Alternatively, people can specify the contraction with a construction approach, which is useful when the contraction code can only be obtained at run time
```julia
julia> einsum(EinCode((('i','k'),('k','j')),('i','j')),(a,b))
```
or a macro based interface, `@ein` macro,
which is closer to the standard way of writing einsum-operations in physics
```julia
julia> @ein c[i,j] := a[i,k] * b[k,j];
```

It is sometimes helpful to specify the order of operations, by inserting brackets, either because you know this will be more efficient, or to help the computer see what kernels can be used. For example:
```julia
julia> @ein Z[o,s] := x[i,s] * (W[o,i,j] * y[j,s]); # macro style

julia> Z = ein"is, (oij, js) -> os"(x, W, y); # string style
```
This performs matrix multiplication (summing over `j`)
followed by batched matrix multiplication (summing over `i`, batch label `s`).
Without the brackets, instead it uses the fallback `loop_einsum`, which is slower.
Calling `allow_loops(false)` will print an error to help you spot such cases:
```julia
julia> @ein Zl[o,s] := x[i,s] * W[o,i,j] * y[j,s];

julia> Z ≈ Zl
true

julia> allow_loops(false);

julia> Zl = ein"is, oij, js -> os"(x, W, y);
┌ Error: using `loop_einsum` to evaluate
│ code = is, oij, js -> os
│ size.(xs) = ((10, 50), (20, 10, 10), (10, 50))
│ size(y) = (20, 50)
└ @ OMEinsum ~/.julia/dev/OMEinsum/src/loop_einsum.jl:26
```

## GPU Acceleration

OMEinsum supports CUDA GPU acceleration with two backends:

| Backend | Library | Best For |
|---------|---------|----------|
| `DefaultBackend()` | CUBLAS | Matrix-like contractions |
| `CuTensorBackend()` | cuTENSOR | General tensor contractions |

```julia
using CUDA
using OMEinsum

A = CUDA.rand(Float32, 100, 200)
B = CUDA.rand(Float32, 200, 300)

# Default backend (CUBLAS) - good for matrix-like operations
C = ein"ij,jk->ik"(A, B)
```

For better performance on non-GEMM patterns (tensor networks, etc.), use the cuTENSOR backend:

```julia
using CUDA
using cuTENSOR # Pkg.add("cuTENSOR") - loads the CuTENSORExt extension
using OMEinsum

set_einsum_backend!(CuTensorBackend())
C = ein"ijk,jkl->il"(CUDA.rand(Float32, 64, 64, 64), CUDA.rand(Float32, 64, 64, 64))
```

The cuTENSOR backend provides native tensor contraction without reshape/permute overhead. See the [CUDA documentation](https://under-Peter.github.io/OMEinsum.jl/dev/cuda/) for details.
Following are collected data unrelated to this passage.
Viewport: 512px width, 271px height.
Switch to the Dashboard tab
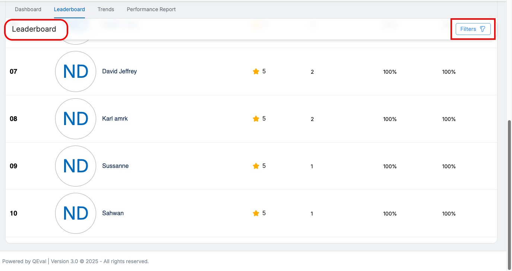(x=28, y=9)
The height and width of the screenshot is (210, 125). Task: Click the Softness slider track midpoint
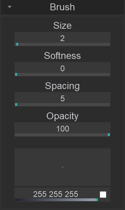[63, 74]
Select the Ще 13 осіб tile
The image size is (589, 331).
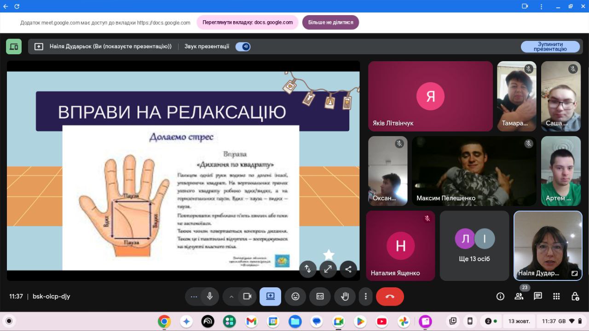click(x=474, y=246)
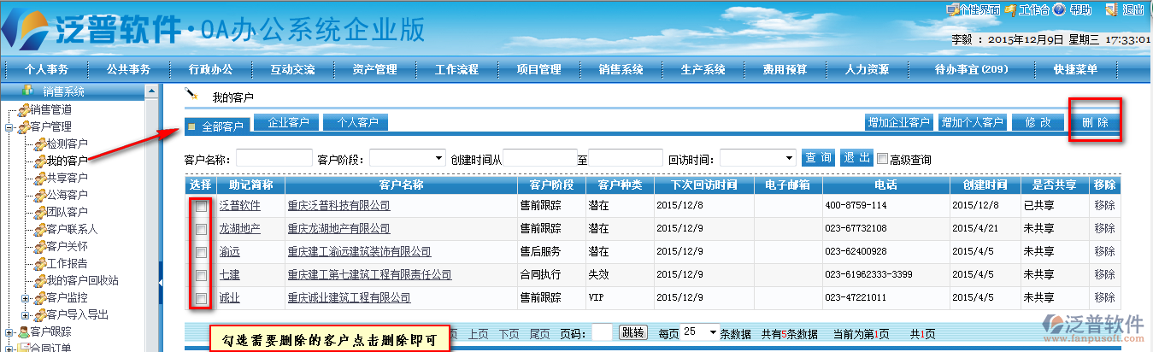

## Comparison with other packages
Similar packages include:
- [TensorOperations.jl](https://github.com/Jutho/TensorOperations.jl) and [TensorKit.jl](https://github.com/Jutho/TensorKit.jl)
- [ITensors.jl](https://github.com/ITensor/ITensors.jl)

Comparing with the above packages, `OMEinsum` is optimized over large scale tensor network (or einsum, sum-product network) contraction.